Countless Moments of Mourning: a personal statement

I no longer visit the People’s Republic of China (PRC). As an established scholar with long-standing connections to institutions there, I feel that visiting the PRC could be seen as an endorsement of the current regime and their actions. Not visiting is a tiny and insignificant act of dissent, but one that is in my power to make.1

Having been involved with China since my first visit in 1980, this fills me with great sadness. But this is overwhelmed by the anger, frustration and sadness I feel for colleagues in the PRC, most especially for Uyghurs, but also for all those under PRC rule — including those in Tibet, Inner Mongolia and Hong Kong — who suffer in numerous ways from the government’s increasing suppression of their liberty and rights.  My decision is based on the specific actions of the current regime, especially in Xinjiang.
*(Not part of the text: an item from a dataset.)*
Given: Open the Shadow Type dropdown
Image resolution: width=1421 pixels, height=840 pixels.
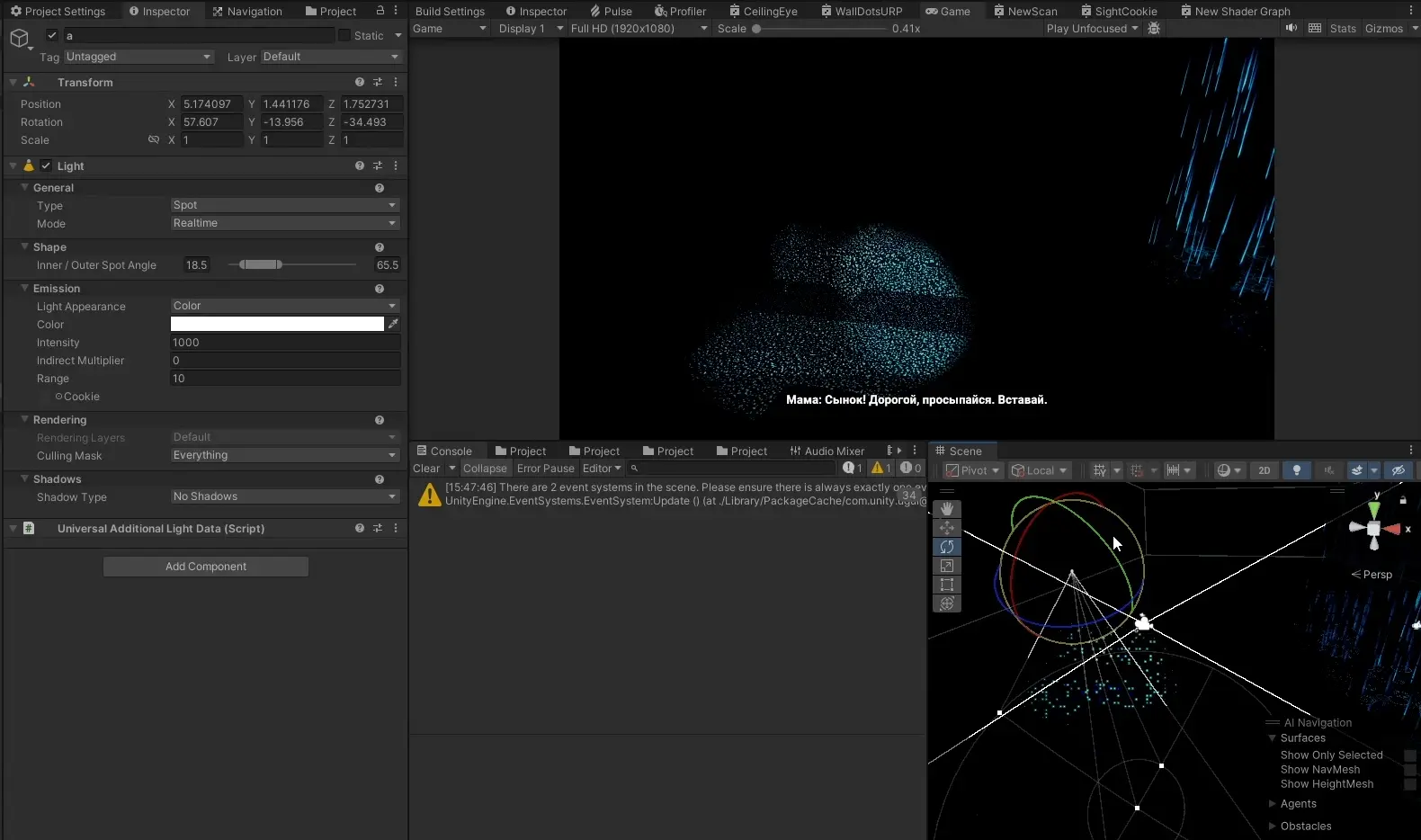Looking at the screenshot, I should point(284,496).
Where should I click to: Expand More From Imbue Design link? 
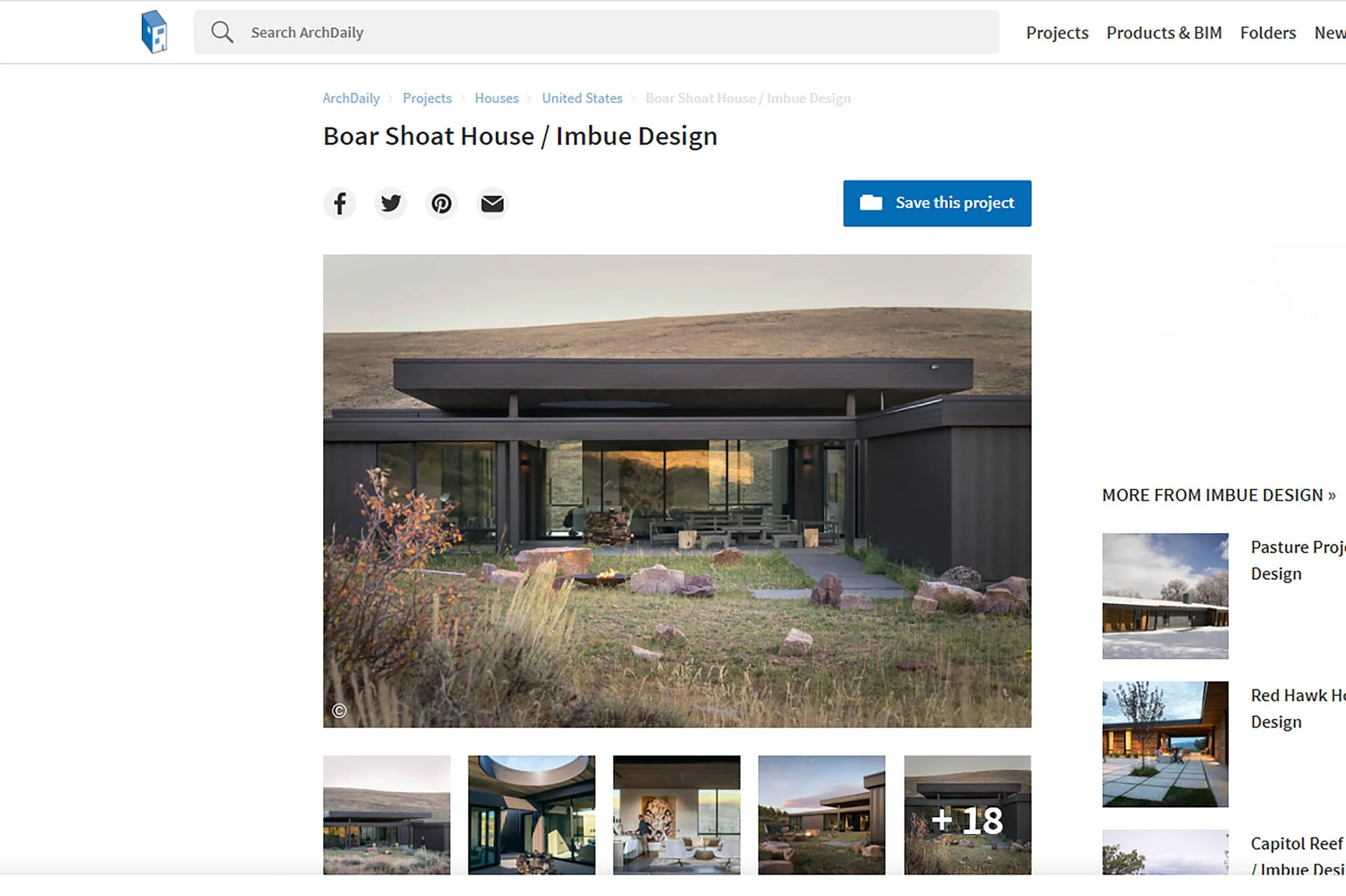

It is not about China, its cultures or its peoples.2

‘The Silk Roads’, my field of studies, is characterized by its cultural diversity and interactions. The active destruction of diversity within their borders by the PRC and their denial of many of the interactions which have made the regions ruled by the PRC what they are today impoverishes their history and culture. This is ironic at a time when the PRC is exploiting the term ‘Silk Road’ under the BRI to expand its political and economic influence.3

It was only towards the end of my postgraduate studies in Chinese historiography that I began to realize that approaching China as a single homogeneous civilization, as I had been taught, was pointless if I wanted to try to understand the history of this vast region. History and art books coming out of the PRC at that time talked about the ‘2000 years of history’ (since then, this has been extended to ‘5,000 years’), but this is a region with a far more complex story to tell than this tag line suggests. It has been home to numerous diverse cultures with scores of languages and many different customs and religions. In this respect it was like Europe. And like Latin, the language of one of Europe’s conquerors and that of the written corpus, one of the languages was also adopted as the language of rule: what is often called ‘classical Chinese’. But unlike Latin in Europe, use of this by the rulers as well as the elite persisted up to the 20th century.4  And, unlike Europe, much of the region is today under the rule of a single state, the PRC. The PRC’s authority now also extends to other regions which were until recently distinct in terms of culture, language, religion and, in some cases, politics — such as Tibet, the Tarim Basin (Xinjiang — 新疆 ‘New borderlands’) and parts of the steppe. The narrative of homogeneity that is currently presented by the state in its official histories is a distortion of history and one that makes China today impossible to understand.5

The subject of my PhD,  the Tang-period government official and writer, Liu Zongyuan 柳宗元 (773–819) had been sent in exile to Liuzhou, which is now in Guangxi province. He wrote of arriving in a foreign land, barely touched in language or customs by the effect of distant and alien rulers from the north.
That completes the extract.